This was the challenge set for a consortium that lacked crucial football expertise and experience, a problem exacerbated by the inability to appoint a sporting director or a chief executive before the window opened.
It was their first real test since the takeover went through in October last year and a daunting one that, had they failed, would have made the disaster of relegation ever more likely.
Nothing is ever easy in January. It is not the time of year to find a bargain in football and the best run clubs rarely do any major business in the middle of the season. It is a time of year for panic buys and overpriced players, but that is the market place Newcastle’s owners, supported by Howe and chief scout Steve Nickson, were forced to operate in.
They had to give Howe better players to work with; more options and more variety. Newcastle’s squad was too weak to avoid another relegation battle at the end of August but things had gone far worse than imagined, first under Steve Bruce and then under Howe, who has won just two of his 11 games in charge.

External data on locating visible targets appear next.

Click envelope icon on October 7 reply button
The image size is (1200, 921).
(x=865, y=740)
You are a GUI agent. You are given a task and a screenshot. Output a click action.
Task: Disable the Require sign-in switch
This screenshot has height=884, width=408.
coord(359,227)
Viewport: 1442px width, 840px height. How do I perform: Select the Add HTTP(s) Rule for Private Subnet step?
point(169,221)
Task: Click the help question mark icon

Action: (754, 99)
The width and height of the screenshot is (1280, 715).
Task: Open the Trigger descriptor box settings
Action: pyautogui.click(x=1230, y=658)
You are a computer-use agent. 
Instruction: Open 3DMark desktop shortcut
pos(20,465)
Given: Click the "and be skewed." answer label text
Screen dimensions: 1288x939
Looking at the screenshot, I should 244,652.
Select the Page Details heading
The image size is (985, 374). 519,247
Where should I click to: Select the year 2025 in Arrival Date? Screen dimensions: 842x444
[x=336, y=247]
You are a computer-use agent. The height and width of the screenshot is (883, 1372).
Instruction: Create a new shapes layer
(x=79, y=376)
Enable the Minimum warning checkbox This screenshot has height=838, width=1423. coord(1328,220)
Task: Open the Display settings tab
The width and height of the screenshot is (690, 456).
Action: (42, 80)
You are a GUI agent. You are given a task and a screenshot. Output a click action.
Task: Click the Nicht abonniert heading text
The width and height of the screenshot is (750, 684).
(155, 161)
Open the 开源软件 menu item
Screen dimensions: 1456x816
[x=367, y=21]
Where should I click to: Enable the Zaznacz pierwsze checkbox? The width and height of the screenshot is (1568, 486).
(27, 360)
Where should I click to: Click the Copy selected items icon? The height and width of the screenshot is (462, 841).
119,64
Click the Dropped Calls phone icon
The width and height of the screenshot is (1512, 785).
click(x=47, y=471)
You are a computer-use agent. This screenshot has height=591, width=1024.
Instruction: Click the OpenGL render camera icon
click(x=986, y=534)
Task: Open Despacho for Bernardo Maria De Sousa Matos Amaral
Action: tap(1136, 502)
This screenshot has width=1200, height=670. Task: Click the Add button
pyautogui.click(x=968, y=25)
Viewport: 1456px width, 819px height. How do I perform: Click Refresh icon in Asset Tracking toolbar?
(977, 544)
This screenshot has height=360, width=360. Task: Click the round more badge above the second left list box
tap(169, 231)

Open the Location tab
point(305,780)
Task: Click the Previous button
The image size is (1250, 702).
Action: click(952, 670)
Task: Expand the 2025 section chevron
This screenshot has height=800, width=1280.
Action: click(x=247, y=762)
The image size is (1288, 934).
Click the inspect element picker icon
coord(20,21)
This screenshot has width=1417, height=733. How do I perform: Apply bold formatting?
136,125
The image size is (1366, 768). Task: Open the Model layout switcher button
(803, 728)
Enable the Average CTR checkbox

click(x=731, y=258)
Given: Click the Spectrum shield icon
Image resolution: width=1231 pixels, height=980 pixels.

It has not been perfect. Then again it was never going to be in January, with a new board in control and a team embroiled in a relegation fight. Players and agents are inevitably wary of committing to a club that might be playing in the Championship next season if things do not go to plan.
There were public pursuits of Lille’s Sven Botman and Seville’s Diego Carlos that consumed a lot of time and energy, but ended in failure. As did a lengthy and frustrating attempt to persuade Manchester United to allow Jesse Lingard to join them on loan.
The fact Manchester United felt they could demand a loan fee that would have totalled £16.5m if they had stayed in the Premier League evidence of the sort of attitude they encountered from selling clubs all too aware of the wealth of their Saudi owners.